On the revenue side, recurring revenues are down by 233mln, with direct taxation beating the target primarily as a result of the property tax levied through the electricity bills which brought in 486mln more than targeted. On the other hand, the death spiral of the Greek economy economy is reflected in transaction taxes and in particular VAT that is off target by 418mln as a result of significantly lower consumption and overall turnover in the economy, combined with the inability of small and medium size firms to return the VAT in the absence of liquidity.

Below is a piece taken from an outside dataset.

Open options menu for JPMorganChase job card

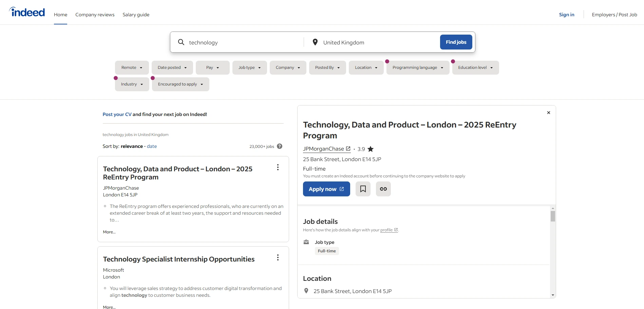coord(278,167)
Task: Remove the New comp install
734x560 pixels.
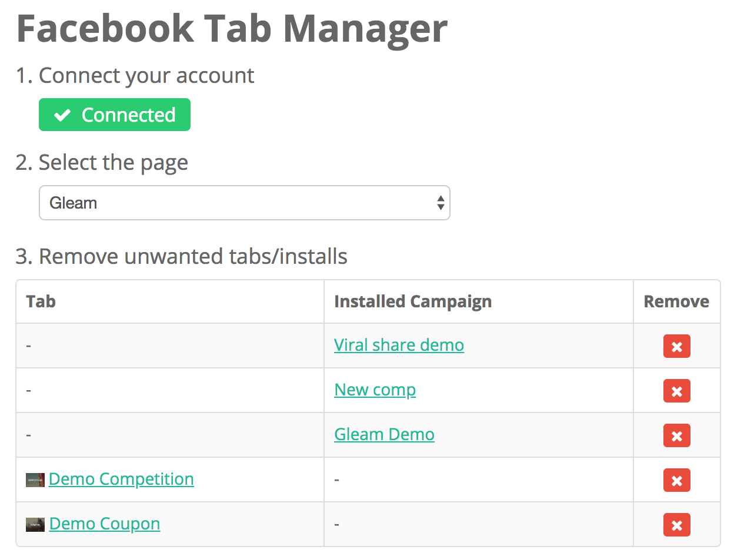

Even more alarming, looking on the expenditure side, the social security sector has already used approximately half of the budget grants. OGA and IKA, that need annually from the state budget 7.3bln, have already used 3.7bln. In this rate, the majority of social security funds will need further state budget assistance before the end of the summer.
At the same time, pharmacists across the country are going today on a 24 hour strike and cut credit due to 700bln arrears from the state and social security funds. No credit means that citizens and pensioners will need to pay for the medication of ALL treatments upfront, in cash, and then claim the expense from their cash strapped social security funds in hope of refund. The same citizens and pensioners that have seen their disposable income reduced minimum by a quarter.
In this fiscal picture, Greece’s politicians chose to take the country into a repeat election and from certain corners of the political spectrum we hear about magical solutions of an independent and proud Greece that can play hard ball in defiance.
The numbers are saying the brutal truth. Everyone in the political scene better quickly face the reality because they risk having the country blow up in their hands.